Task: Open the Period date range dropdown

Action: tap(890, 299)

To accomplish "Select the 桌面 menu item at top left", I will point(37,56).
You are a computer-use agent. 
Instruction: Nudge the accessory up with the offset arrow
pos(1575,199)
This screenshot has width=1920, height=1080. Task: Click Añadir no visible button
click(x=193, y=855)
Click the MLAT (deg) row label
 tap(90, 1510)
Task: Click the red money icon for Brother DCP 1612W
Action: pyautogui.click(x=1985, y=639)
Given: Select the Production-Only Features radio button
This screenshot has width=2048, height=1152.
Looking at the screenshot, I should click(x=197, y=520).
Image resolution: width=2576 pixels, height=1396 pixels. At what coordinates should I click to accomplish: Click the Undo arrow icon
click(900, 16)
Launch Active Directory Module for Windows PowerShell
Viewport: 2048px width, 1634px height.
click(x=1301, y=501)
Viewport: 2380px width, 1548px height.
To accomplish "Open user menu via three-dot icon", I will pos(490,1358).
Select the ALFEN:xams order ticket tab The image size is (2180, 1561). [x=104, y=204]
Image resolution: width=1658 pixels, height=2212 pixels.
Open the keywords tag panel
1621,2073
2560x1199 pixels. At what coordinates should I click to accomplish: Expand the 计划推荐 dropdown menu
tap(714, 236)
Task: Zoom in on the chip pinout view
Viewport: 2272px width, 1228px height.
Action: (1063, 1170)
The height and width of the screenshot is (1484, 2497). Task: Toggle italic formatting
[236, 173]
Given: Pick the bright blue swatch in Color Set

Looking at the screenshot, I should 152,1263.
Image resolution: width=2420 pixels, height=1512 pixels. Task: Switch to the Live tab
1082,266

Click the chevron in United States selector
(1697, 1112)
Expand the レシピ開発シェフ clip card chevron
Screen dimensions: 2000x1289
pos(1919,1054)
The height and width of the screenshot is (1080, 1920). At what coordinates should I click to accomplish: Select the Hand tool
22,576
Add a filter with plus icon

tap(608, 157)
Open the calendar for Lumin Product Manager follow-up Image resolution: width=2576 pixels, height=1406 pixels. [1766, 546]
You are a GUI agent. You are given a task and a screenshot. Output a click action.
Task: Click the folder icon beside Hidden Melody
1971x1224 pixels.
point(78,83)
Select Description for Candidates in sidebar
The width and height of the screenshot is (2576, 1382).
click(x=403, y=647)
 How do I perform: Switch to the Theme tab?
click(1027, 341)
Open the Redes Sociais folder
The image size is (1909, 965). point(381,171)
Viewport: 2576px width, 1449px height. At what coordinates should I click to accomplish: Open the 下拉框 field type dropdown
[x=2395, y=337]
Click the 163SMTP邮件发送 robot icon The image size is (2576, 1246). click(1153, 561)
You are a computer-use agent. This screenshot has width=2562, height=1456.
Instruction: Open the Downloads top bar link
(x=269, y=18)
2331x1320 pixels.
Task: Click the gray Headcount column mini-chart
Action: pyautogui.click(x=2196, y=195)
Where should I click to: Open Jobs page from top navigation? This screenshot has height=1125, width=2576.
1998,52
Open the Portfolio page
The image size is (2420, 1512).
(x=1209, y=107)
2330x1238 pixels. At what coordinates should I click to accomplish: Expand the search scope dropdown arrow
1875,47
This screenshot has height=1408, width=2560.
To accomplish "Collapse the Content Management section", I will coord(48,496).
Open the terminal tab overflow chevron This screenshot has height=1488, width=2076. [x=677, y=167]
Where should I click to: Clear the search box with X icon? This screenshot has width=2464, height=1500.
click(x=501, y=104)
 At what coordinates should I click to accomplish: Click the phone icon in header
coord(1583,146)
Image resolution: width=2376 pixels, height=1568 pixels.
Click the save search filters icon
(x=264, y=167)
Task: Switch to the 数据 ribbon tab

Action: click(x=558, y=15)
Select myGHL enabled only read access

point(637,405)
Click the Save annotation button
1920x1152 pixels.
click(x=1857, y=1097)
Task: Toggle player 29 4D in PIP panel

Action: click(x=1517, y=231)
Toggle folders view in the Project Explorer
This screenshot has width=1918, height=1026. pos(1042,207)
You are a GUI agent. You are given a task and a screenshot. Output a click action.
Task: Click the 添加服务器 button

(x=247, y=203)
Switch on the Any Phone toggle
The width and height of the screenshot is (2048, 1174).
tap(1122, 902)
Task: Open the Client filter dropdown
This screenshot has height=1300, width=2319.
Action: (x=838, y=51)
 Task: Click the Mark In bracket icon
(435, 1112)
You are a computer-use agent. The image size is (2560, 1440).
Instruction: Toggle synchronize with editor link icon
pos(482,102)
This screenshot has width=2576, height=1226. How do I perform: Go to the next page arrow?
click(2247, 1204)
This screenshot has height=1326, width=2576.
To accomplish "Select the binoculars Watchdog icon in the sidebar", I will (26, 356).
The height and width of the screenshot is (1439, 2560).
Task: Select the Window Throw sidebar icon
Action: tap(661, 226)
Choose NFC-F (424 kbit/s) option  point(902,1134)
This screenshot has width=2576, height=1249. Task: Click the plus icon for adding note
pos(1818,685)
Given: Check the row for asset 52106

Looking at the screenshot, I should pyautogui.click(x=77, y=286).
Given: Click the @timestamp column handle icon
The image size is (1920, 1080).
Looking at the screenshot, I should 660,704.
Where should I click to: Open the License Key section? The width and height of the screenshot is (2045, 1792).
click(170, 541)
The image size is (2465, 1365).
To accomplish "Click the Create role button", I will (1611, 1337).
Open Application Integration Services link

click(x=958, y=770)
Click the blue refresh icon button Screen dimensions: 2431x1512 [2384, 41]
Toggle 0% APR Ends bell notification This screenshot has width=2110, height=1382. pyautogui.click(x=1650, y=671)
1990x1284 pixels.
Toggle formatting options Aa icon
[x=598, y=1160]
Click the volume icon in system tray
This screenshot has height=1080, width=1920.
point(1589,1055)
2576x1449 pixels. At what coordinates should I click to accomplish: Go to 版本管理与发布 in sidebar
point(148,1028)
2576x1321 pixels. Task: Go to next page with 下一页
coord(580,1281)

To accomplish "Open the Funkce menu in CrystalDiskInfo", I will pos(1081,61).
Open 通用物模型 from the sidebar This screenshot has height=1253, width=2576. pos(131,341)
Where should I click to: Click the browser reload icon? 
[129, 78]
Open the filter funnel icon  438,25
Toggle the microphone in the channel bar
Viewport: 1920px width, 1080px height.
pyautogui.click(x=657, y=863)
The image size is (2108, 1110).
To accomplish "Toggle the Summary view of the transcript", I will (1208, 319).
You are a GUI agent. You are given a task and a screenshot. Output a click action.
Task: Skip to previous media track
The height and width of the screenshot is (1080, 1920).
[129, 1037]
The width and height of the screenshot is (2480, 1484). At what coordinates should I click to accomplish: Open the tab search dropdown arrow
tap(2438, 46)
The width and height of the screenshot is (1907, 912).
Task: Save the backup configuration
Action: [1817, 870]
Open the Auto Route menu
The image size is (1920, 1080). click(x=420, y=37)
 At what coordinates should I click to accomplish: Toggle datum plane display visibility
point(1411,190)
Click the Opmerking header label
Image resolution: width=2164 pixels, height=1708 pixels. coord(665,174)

PROBLEM:
The response should consist of every record above, reproduced exactly.

RESPONSE:
Task: Open the Period date range dropdown

Action: tap(890, 299)

To accomplish "Select the 桌面 menu item at top left", I will point(37,56).
You are a computer-use agent. 
Instruction: Nudge the accessory up with the offset arrow
pos(1575,199)
This screenshot has width=1920, height=1080. Task: Click Añadir no visible button
click(x=193, y=855)
Click the MLAT (deg) row label
 tap(90, 1510)
Task: Click the red money icon for Brother DCP 1612W
Action: pyautogui.click(x=1985, y=639)
Given: Select the Production-Only Features radio button
This screenshot has width=2048, height=1152.
Looking at the screenshot, I should click(x=197, y=520).
Image resolution: width=2576 pixels, height=1396 pixels. At what coordinates should I click to accomplish: Click the Undo arrow icon
click(900, 16)
Launch Active Directory Module for Windows PowerShell
Viewport: 2048px width, 1634px height.
click(x=1301, y=501)
Viewport: 2380px width, 1548px height.
To accomplish "Open user menu via three-dot icon", I will pos(490,1358).
Select the ALFEN:xams order ticket tab The image size is (2180, 1561). [x=104, y=204]
Image resolution: width=1658 pixels, height=2212 pixels.
Open the keywords tag panel
1621,2073
2560x1199 pixels. At what coordinates should I click to accomplish: Expand the 计划推荐 dropdown menu
tap(714, 236)
Task: Zoom in on the chip pinout view
Viewport: 2272px width, 1228px height.
Action: (1063, 1170)
The height and width of the screenshot is (1484, 2497). Task: Toggle italic formatting
[236, 173]
Given: Pick the bright blue swatch in Color Set

Looking at the screenshot, I should 152,1263.
Image resolution: width=2420 pixels, height=1512 pixels. Task: Switch to the Live tab
1082,266

Click the chevron in United States selector
(1697, 1112)
Expand the レシピ開発シェフ clip card chevron
Screen dimensions: 2000x1289
pos(1919,1054)
The height and width of the screenshot is (1080, 1920). At what coordinates should I click to accomplish: Select the Hand tool
22,576
Add a filter with plus icon

tap(608, 157)
Open the calendar for Lumin Product Manager follow-up Image resolution: width=2576 pixels, height=1406 pixels. [1766, 546]
You are a GUI agent. You are given a task and a screenshot. Output a click action.
Task: Click the folder icon beside Hidden Melody
1971x1224 pixels.
point(78,83)
Select Description for Candidates in sidebar
The width and height of the screenshot is (2576, 1382).
click(x=403, y=647)
 How do I perform: Switch to the Theme tab?
click(1027, 341)
Open the Redes Sociais folder
The image size is (1909, 965). point(381,171)
Viewport: 2576px width, 1449px height. At what coordinates should I click to accomplish: Open the 下拉框 field type dropdown
[x=2395, y=337]
Click the 163SMTP邮件发送 robot icon The image size is (2576, 1246). click(1153, 561)
You are a computer-use agent. This screenshot has width=2562, height=1456.
Instruction: Open the Downloads top bar link
(x=269, y=18)
2331x1320 pixels.
Task: Click the gray Headcount column mini-chart
Action: pyautogui.click(x=2196, y=195)
Where should I click to: Open Jobs page from top navigation? This screenshot has height=1125, width=2576.
1998,52
Open the Portfolio page
The image size is (2420, 1512).
(x=1209, y=107)
2330x1238 pixels. At what coordinates should I click to accomplish: Expand the search scope dropdown arrow
1875,47
This screenshot has height=1408, width=2560.
To accomplish "Collapse the Content Management section", I will coord(48,496).
Open the terminal tab overflow chevron This screenshot has height=1488, width=2076. [x=677, y=167]
Where should I click to: Clear the search box with X icon? This screenshot has width=2464, height=1500.
click(x=501, y=104)
 At what coordinates should I click to accomplish: Click the phone icon in header
coord(1583,146)
Image resolution: width=2376 pixels, height=1568 pixels.
Click the save search filters icon
(x=264, y=167)
Task: Switch to the 数据 ribbon tab

Action: click(x=558, y=15)
Select myGHL enabled only read access

point(637,405)
Click the Save annotation button
1920x1152 pixels.
click(x=1857, y=1097)
Task: Toggle player 29 4D in PIP panel

Action: click(x=1517, y=231)
Toggle folders view in the Project Explorer
This screenshot has width=1918, height=1026. pos(1042,207)
You are a GUI agent. You are given a task and a screenshot. Output a click action.
Task: Click the 添加服务器 button

(x=247, y=203)
Switch on the Any Phone toggle
The width and height of the screenshot is (2048, 1174).
tap(1122, 902)
Task: Open the Client filter dropdown
This screenshot has height=1300, width=2319.
Action: (x=838, y=51)
 Task: Click the Mark In bracket icon
(435, 1112)
You are a computer-use agent. The image size is (2560, 1440).
Instruction: Toggle synchronize with editor link icon
pos(482,102)
This screenshot has width=2576, height=1226. How do I perform: Go to the next page arrow?
click(2247, 1204)
This screenshot has height=1326, width=2576.
To accomplish "Select the binoculars Watchdog icon in the sidebar", I will (26, 356).
The height and width of the screenshot is (1439, 2560).
Task: Select the Window Throw sidebar icon
Action: tap(661, 226)
Choose NFC-F (424 kbit/s) option  point(902,1134)
This screenshot has width=2576, height=1249. Task: Click the plus icon for adding note
pos(1818,685)
Given: Check the row for asset 52106

Looking at the screenshot, I should pyautogui.click(x=77, y=286).
Given: Click the @timestamp column handle icon
The image size is (1920, 1080).
Looking at the screenshot, I should 660,704.
Where should I click to: Open the License Key section? The width and height of the screenshot is (2045, 1792).
click(170, 541)
The image size is (2465, 1365).
To accomplish "Click the Create role button", I will (1611, 1337).
Open Application Integration Services link

click(x=958, y=770)
Click the blue refresh icon button Screen dimensions: 2431x1512 [2384, 41]
Toggle 0% APR Ends bell notification This screenshot has width=2110, height=1382. pyautogui.click(x=1650, y=671)
1990x1284 pixels.
Toggle formatting options Aa icon
[x=598, y=1160]
Click the volume icon in system tray
This screenshot has height=1080, width=1920.
point(1589,1055)
2576x1449 pixels. At what coordinates should I click to accomplish: Go to 版本管理与发布 in sidebar
point(148,1028)
2576x1321 pixels. Task: Go to next page with 下一页
coord(580,1281)

To accomplish "Open the Funkce menu in CrystalDiskInfo", I will pos(1081,61).
Open 通用物模型 from the sidebar This screenshot has height=1253, width=2576. pos(131,341)
Where should I click to: Click the browser reload icon? 
[129, 78]
Open the filter funnel icon  438,25
Toggle the microphone in the channel bar
Viewport: 1920px width, 1080px height.
pyautogui.click(x=657, y=863)
The image size is (2108, 1110).
To accomplish "Toggle the Summary view of the transcript", I will (1208, 319).
You are a GUI agent. You are given a task and a screenshot. Output a click action.
Task: Skip to previous media track
The height and width of the screenshot is (1080, 1920).
[129, 1037]
The width and height of the screenshot is (2480, 1484). At what coordinates should I click to accomplish: Open the tab search dropdown arrow
tap(2438, 46)
The width and height of the screenshot is (1907, 912).
Task: Save the backup configuration
Action: [1817, 870]
Open the Auto Route menu
The image size is (1920, 1080). click(x=420, y=37)
 At what coordinates should I click to accomplish: Toggle datum plane display visibility
point(1411,190)
Click the Opmerking header label
Image resolution: width=2164 pixels, height=1708 pixels. coord(665,174)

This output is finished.